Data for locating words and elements
* START *

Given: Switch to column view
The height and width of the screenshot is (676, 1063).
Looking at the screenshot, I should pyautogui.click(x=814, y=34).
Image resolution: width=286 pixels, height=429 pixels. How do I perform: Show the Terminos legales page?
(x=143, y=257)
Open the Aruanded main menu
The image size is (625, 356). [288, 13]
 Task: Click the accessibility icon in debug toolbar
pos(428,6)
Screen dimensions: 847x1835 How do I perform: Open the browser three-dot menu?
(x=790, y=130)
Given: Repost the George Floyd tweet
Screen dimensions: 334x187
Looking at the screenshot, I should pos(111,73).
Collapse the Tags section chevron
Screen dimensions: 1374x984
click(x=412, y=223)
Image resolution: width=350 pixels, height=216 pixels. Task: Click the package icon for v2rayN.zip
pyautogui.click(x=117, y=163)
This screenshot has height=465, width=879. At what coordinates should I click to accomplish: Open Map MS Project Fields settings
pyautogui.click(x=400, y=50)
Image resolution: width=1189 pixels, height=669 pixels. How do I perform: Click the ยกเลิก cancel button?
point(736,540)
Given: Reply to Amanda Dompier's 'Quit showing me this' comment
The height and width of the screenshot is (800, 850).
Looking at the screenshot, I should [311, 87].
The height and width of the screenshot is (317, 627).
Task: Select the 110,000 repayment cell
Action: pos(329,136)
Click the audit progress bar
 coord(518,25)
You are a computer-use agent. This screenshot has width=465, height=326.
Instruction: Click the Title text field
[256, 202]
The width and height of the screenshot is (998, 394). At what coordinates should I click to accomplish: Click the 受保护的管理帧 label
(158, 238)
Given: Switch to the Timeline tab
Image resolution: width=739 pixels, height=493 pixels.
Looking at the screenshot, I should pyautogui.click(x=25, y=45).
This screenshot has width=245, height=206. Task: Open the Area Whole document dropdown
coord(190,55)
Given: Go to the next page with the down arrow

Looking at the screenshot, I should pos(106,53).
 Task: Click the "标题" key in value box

* END *

#### Work required:
Copy all of the material above word for word.

#### Written response:
Given: Switch to column view
The height and width of the screenshot is (676, 1063).
Looking at the screenshot, I should pyautogui.click(x=814, y=34).
Image resolution: width=286 pixels, height=429 pixels. How do I perform: Show the Terminos legales page?
(x=143, y=257)
Open the Aruanded main menu
The image size is (625, 356). [288, 13]
 Task: Click the accessibility icon in debug toolbar
pos(428,6)
Screen dimensions: 847x1835 How do I perform: Open the browser three-dot menu?
(x=790, y=130)
Given: Repost the George Floyd tweet
Screen dimensions: 334x187
Looking at the screenshot, I should pos(111,73).
Collapse the Tags section chevron
Screen dimensions: 1374x984
click(x=412, y=223)
Image resolution: width=350 pixels, height=216 pixels. Task: Click the package icon for v2rayN.zip
pyautogui.click(x=117, y=163)
This screenshot has height=465, width=879. At what coordinates should I click to accomplish: Open Map MS Project Fields settings
pyautogui.click(x=400, y=50)
Image resolution: width=1189 pixels, height=669 pixels. How do I perform: Click the ยกเลิก cancel button?
point(736,540)
Given: Reply to Amanda Dompier's 'Quit showing me this' comment
The height and width of the screenshot is (800, 850).
Looking at the screenshot, I should [311, 87].
The height and width of the screenshot is (317, 627).
Task: Select the 110,000 repayment cell
Action: pos(329,136)
Click the audit progress bar
 coord(518,25)
You are a computer-use agent. This screenshot has width=465, height=326.
Instruction: Click the Title text field
[256, 202]
The width and height of the screenshot is (998, 394). At what coordinates should I click to accomplish: Click the 受保护的管理帧 label
(158, 238)
Given: Switch to the Timeline tab
Image resolution: width=739 pixels, height=493 pixels.
Looking at the screenshot, I should pyautogui.click(x=25, y=45).
This screenshot has width=245, height=206. Task: Open the Area Whole document dropdown
coord(190,55)
Given: Go to the next page with the down arrow

Looking at the screenshot, I should pos(106,53).
 Task: Click the "标题" key in value box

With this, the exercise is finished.